The third factor hindering success is the internal culture of Indian IT services firms, which is geared towards delivering large-scale projects at low costs. “Management consulting is about delivering smaller, high-impact projects that require expensive talent. This leads to an inevitable culture clash. While management consulting capabilities lead to significantly higher downstream business in the long term, short-term pressures and culture clashes have impeded Indian firms in this space," Mukherjee added.

The road ahead

If India is not to lose out on its current advantages in technology know-how for the next few decades, it must be able to sell on the premise of value add and not just cost. It must be able to compete for outsourcing contracts with the likes of Accenture, which is currently billing at a premium over the Indian services companies as the former is viewed as a management consulting firm with technology expertise.

Industry experts believe there are three possible options that confront Indian IT firms. “One, they can continue trying to build consulting arms in-house. Second, they can acquire consulting capabilities and run those as separate firms (externally) and try to collaborate on downstream work (internally). The third option is to collaborate with other emerging Indian management consulting firms, just like McKinsey and IBM did in the last century," Mukherjee said.

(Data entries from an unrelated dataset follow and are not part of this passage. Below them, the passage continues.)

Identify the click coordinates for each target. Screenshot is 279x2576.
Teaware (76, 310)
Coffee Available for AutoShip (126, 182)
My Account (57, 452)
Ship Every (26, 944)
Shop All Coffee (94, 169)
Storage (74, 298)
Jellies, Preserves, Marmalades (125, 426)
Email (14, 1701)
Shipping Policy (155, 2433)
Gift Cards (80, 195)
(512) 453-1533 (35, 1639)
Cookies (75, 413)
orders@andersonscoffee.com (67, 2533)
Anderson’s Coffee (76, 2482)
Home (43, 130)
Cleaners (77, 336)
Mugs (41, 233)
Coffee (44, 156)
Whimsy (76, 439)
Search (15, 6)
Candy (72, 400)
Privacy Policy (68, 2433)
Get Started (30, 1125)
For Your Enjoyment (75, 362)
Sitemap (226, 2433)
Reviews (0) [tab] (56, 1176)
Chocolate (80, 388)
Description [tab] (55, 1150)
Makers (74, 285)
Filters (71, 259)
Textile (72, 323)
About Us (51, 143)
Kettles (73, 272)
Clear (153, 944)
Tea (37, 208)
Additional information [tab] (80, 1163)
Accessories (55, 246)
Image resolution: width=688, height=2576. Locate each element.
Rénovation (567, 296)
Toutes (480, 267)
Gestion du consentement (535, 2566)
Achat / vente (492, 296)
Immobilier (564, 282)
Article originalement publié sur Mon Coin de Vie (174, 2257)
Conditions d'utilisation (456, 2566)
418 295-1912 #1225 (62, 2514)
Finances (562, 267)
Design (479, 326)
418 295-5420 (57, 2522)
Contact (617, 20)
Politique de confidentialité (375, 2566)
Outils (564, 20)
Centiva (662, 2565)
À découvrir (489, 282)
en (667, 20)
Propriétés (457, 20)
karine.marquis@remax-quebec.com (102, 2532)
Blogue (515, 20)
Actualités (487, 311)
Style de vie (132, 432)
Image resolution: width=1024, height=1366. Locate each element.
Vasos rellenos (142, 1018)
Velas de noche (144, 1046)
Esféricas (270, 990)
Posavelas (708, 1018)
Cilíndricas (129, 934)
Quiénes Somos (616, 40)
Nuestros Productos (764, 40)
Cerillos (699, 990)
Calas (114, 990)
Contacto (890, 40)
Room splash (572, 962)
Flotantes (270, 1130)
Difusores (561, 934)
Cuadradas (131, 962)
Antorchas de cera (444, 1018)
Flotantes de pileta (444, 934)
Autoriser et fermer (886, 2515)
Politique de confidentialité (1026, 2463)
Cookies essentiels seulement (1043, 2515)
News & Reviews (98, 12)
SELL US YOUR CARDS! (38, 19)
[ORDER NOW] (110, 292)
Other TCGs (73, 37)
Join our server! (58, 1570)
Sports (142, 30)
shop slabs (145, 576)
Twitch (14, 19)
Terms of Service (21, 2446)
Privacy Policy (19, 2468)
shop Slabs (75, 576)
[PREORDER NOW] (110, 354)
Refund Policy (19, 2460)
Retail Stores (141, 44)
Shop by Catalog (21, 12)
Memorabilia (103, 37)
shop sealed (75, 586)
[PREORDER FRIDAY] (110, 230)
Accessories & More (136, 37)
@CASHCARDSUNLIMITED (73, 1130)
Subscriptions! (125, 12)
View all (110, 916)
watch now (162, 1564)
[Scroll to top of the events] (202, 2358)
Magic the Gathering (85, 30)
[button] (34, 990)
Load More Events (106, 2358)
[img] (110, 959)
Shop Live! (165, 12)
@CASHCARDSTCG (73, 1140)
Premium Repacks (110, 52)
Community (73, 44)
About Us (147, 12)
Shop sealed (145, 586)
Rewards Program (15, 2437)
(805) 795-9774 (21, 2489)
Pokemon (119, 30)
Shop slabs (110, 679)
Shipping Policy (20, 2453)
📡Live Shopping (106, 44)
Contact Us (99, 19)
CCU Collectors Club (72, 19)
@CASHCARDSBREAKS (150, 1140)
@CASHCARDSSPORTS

While Accenture may be ahead in the game for now, a section of analysts is optimistic and believe that Indian IT services companies would eventually catch up. “Most of the digital contracts of today are consulting-led. The traditional, linear RFP-based approach is irrelevant in the current era," said D.D. Mishra, senior director analyst, Gartner. “In the last five years or so, Indian IT companies have acquired consulting companies and rolled up their sleeves. Their deal momentum and pipeline are indicative of the fact that they are able to convince customers and win a lot of digital deals. This wouldn’t be possible without strong consulting capabilities," Mishra added.

The IT industry’s apex body Nasscom also concurs with the view that the ongoing change in technology buying behaviour could actually be an opportunity for Indian IT companies. “Our view is that consulting as it existed is undergoing dramatic transformation and pure-play consulting companies are now building their own technology practice. This offers a unique opportunity for Indian tech companies to grow from here," said Sangeeta Gupta, chief strategy officer, Nasscom. “Given how technology buying itself has changed, consulting is no more disaggregated from technology so it offers a more level-playing field for Indian IT companies."